Dévoilé vendredi, l’accord prévoit que le groupe mené par M. Stroll, qui compte parmi ses rangs André Desmarais, le président et cochef de la direction du conglomérat Power Corporation du Canada, injectera quelque 316 millions $CAN pour acquérir une participation de 16,7 % — qui pourrait grimper jusqu’à 20 % — de l’emblématique entreprise qui a vu le jour en 1913.

Cela fait partie de la stratégie de la société, connue notamment pour ses voitures que l’on peut apercevoir dans les films de l’agent secret James Bond, visant à mobiliser environ 855 millions $CAN.

M. Stroll deviendra également le président exécutif du conseil d’administration du constructeur automobile établi à Gaydon, au Royaume-Uni, lorsque la transaction avec son consortium Yew Tree Overseas Limited sera conclue.

Il n’avait pas été possible, vendredi, de parler avec M. Stroll. «Je suis convaincu que ce capital, combiné à mon expérience dans l’industrie mondiale de l’automobile et de l’établissement de marques mondiales performantes, nous permettra de réaliser le potentiel d’Aston Martin au fil du temps», a souligné l’homme d’affaires de 60 ans dans un communiqué.

Avec son investissement, Yew Tree Overseas Limited devrait devenir le deuxième actionnaire en importance du constructeur automobile, derrière Investindustrial Advisors et sa participation de 32,8 %, d’après la firme de données financières Refinitiv.

En ce qui a trait au volet sportif, l’écurie canadienne de Formule 1 Racing Point, acquise par le groupe de M. Stroll à l’été 2018 alors qu’elle s’appelait Force India, adoptera le nom Aston Martin à compter de la saison de 2021. Son fils Lance est l’un des pilotes titulaires de l’écurie, aux côtés du Mexicain Sergio Perez. M. Desmarais figure également parmi ses actionnaires.
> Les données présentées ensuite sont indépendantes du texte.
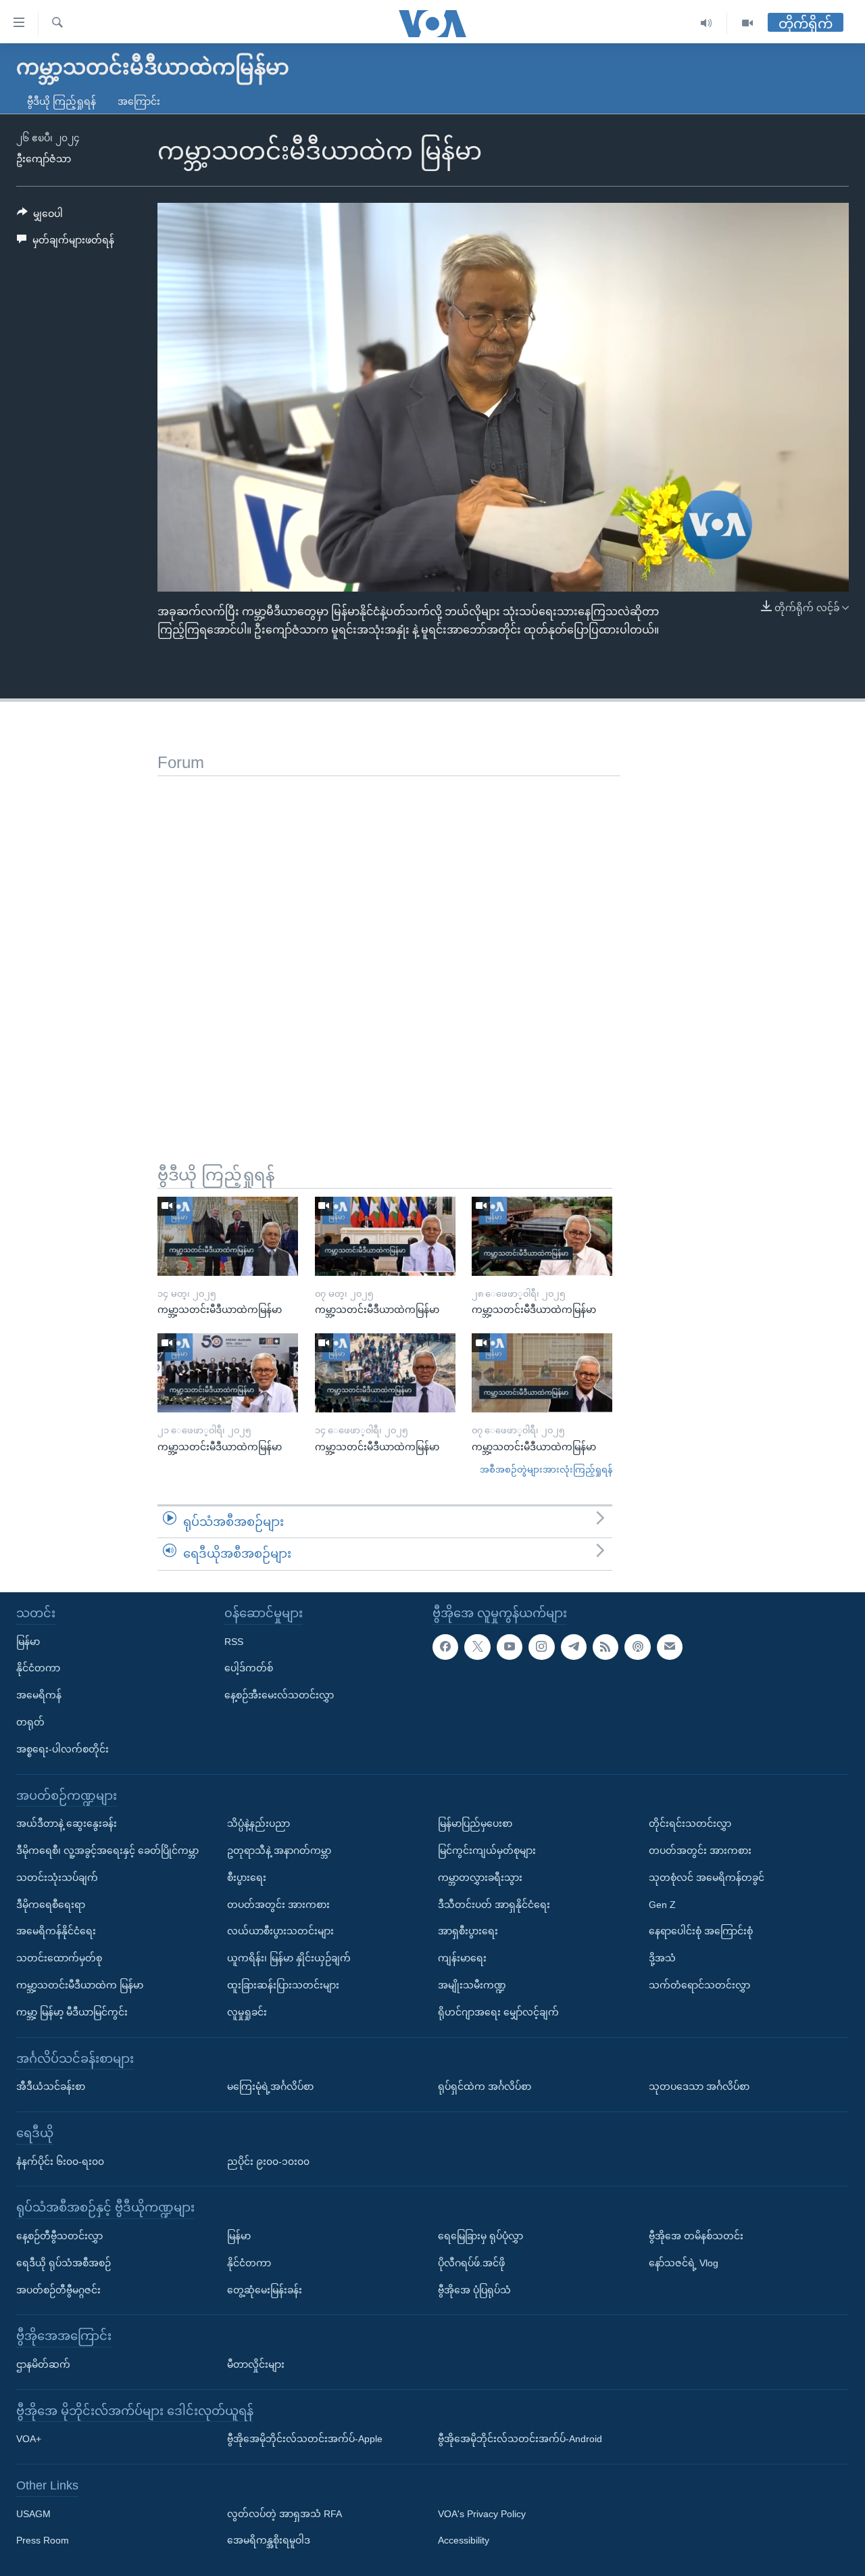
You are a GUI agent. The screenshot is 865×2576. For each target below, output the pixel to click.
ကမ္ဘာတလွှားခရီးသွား (480, 1877)
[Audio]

Selon le magazine américain Forbes, la fortune de M. Stroll est évaluée à 2,6 milliards $US. Celui-ci a bâti sa fortune grâce à ses investissements dans des marques comme Pierre Cardin, Ralph Lauren et Tommy Hilfiger. Grand amateur de voitures, M. Stroll est propriétaire du circuit de Mont-Tremblant et collectionne des bolides Ferrari.

Du travail à faire

De son côté, Aston Martin a connu de meilleurs jours.

«La dernière année a été très décevante et difficile pour la compagnie, a expliqué le président et chef de la direction d’Aston Martin, Andy Palmer. Malgré nos efforts, les conditions difficiles et les mauvais résultats ont mis de la pression sur les liquidités, ce qui affecte notre capacité à respecter notre plan initial.»

Aston Martin, dont l’arrivée à la Bourse de Londres remonte à la fin de 2018, tente de retrouver un élan après avoir affiché une performance décevante, notamment au chapitre des ventes.

Le 7 janvier, le groupe avait lancé un avertissement sur ses résultats, citant notamment la performance décevante des ventes et des coûts plus élevés qui ont grugé les marges. Les livraisons aux concessionnaires étaient également en baisse de 7 %, à 5809 unités.

Même s’il a fait fortune dans le milieu de la mode où il a redressé des marques de prêt-à-porter, l’arrivée de M. Stroll au sein de l’équipe d’administrateurs d’un constructeur automobile est logique, d’après le professeur Karl Moore, du département de gestion de l’Université McGill.

«Il connaît bien le marché du luxe et comprend le marché dans lequel évolue Aston Martin, a souligné M. Moore au cours d’un entretien téléphonique. C’est une marque de luxe, de voitures performantes. Les contacts de M. Stroll dans le monde de la Formule 1 risquent d’aider également.»

Sur le parquet londonien, l’arrivée de M. Stroll chez le constructeur automobile a été accueillie favorablement par les investisseurs, puisque son action a pris près de 24 % pour se négocier à 498,8 pence.